Economia / Opinioni

Il Piano nazionale di ripresa e resilienza, tra paura del debito pubblico e “super strutture”

Dalla bozza del Governo per utilizzare i 209 miliardi di euro rivolti all’Italia emerge una strategia: utilizzare una larga fetta dei prestiti europei per alleggerire il peso del debito, destinato a finanziare iniziative già definite negli anni passati. Funzionerà? L’analisi del prof. Alessandro Volpi

© Marcel Strauß - Unsplash

La bozza del Piano nazionale di ripresa e resilienza presenta, tra gli altri, un dato evidente che tende a ridurne l’efficacia. È pervaso da una grande paura del debito pubblico, destinata ad emergere in più modi. In primo luogo, la bozza stabilisce che solo una parte dei 209 miliardi di euro, rivolti all’Italia, possano essere indirizzati a “iniziative additive”. 

In altre parole, se le sovvenzioni, che non prevedono rimborso, andranno per intero a finanziare simili iniziative nuove, la quota parte di prestiti del Next Generation Eu orientata in tale direzione sarà un segmento limitato del totale, perché, appunto, una porzione di essi servirà a finanziare investimenti e spese già contemplate e coperte con titoli ordinari del debito pubblico italiano.
In sostanza una parte rilevante, circa 90 miliardi di euro, dei finanziamenti europei verrà destinata a rendere il debito italiano più “sostenibile”, sostituendo titoli nazionali con titoli europei, meno costosi, ritenuti più solidi e, in quanto sostitutivi, non destinati a creare ulteriore debito. La stessa stima della riduzione del costo degli interessi entro il 2023, contenuta ancora nella bozza in questione, conferma gli effetti di questa azione. 

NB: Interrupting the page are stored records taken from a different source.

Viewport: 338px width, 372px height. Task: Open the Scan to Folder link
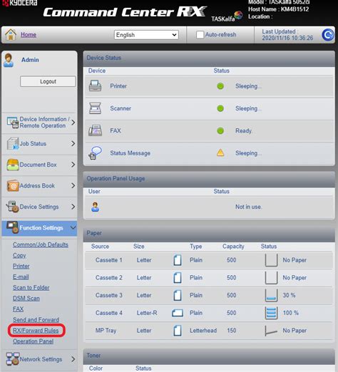click(x=31, y=288)
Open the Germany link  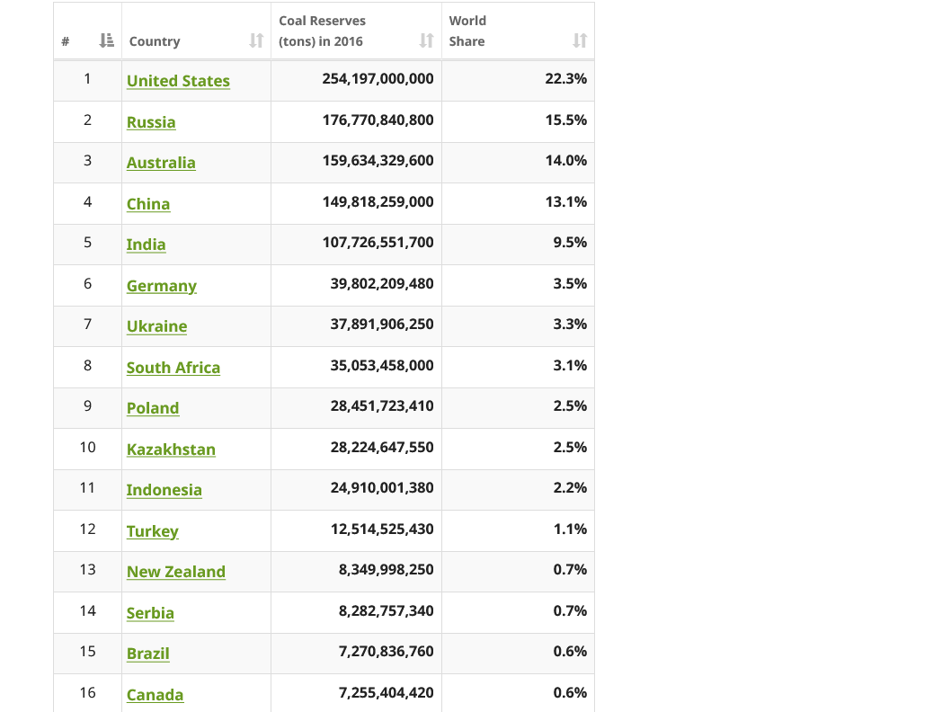click(x=162, y=286)
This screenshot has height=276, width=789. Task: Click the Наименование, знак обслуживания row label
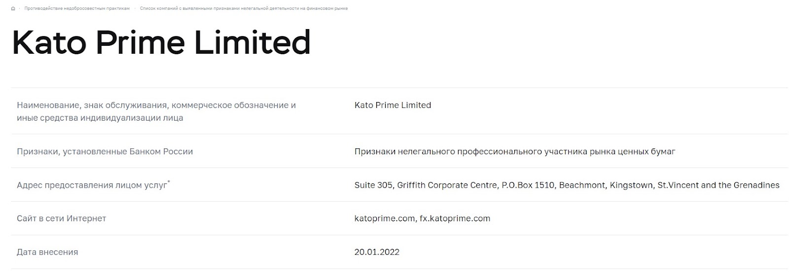(156, 111)
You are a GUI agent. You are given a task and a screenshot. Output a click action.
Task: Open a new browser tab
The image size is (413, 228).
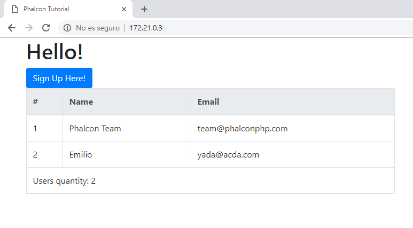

L’attenzione a ridurre il debito emerge anche dallo schema di erogazione dei fondi europei nei prossimi anni secondo il quale il ricorso ai prestiti sarà molto limitato fino al 2023, a fronte di una forte presenza di sovvenzioni -37 miliardi di euro di prestiti e 52 miliardi di sovvenzioni-, mentre da quella data al 2026 i prestiti esploderanno a 100 miliardi contro 13 miliardi di sovvenzioni. Un simile schema è facilmente comprensibile se si legge la proiezione, contenuta sempre nella citata bozza del Piano nazionale, dove viene riportata una contrazione dell’indebitamento italiano dal 158 al 150% del Pil nel periodo 2020-2023. Le sovvenzioni europee dovrebbero servire a facilitare almeno in parte questo “rientro”. 

Appare chiara dunque la strategia del Piano: utilizzare una larga fetta dei prestiti europei per alleggerire il peso del debito italiano, destinato a finanziare un gran numero di iniziative già definite negli anni passati e procedere ad un nuovo aumento del debito ricorrendo ai titoli europei solo dopo una sua parziale riduzione. Per l’Italia quindi l’impatto delle spese e degli investimenti nuovi sarà minore rispetto ad altri Paesi meno indebitati che potranno presentare effettivamente un piano nuovo, più significativo di quello italiano. 

Alla luce di ciò sono possibili tre brevi considerazioni. La prima. Non è facile capire a cosa serva una “super struttura” con “super manager” per gestire un insieme di iniziative già definite da tempo e certo dotate di un perimetro più limitato di quello di altri Paesi, rispetto alle quali il tema cruciale è quello della gestione del debito. La seconda. Continua ad esistere, come accennato in apertura, una resistenza verso l’aumento del debito pubblico, quando ormai tutti i motivi di timore reali, dall’inflazione, alla svalutazione dell’euro, alla concorrenza del dollaro, sono almeno parzialmente tramontati. La terza. Con le risorse del Next Generation Eu, l’Europa si mette al riparo da quello che considera ancora il “pericolo-Italia” e costruisce gli elementi per la tenuta dell’euro, necessaria per alimentare le politiche monetarie espansive della Banca centrale europea, di cui ormai hanno bisogno tutti gli Stati membri.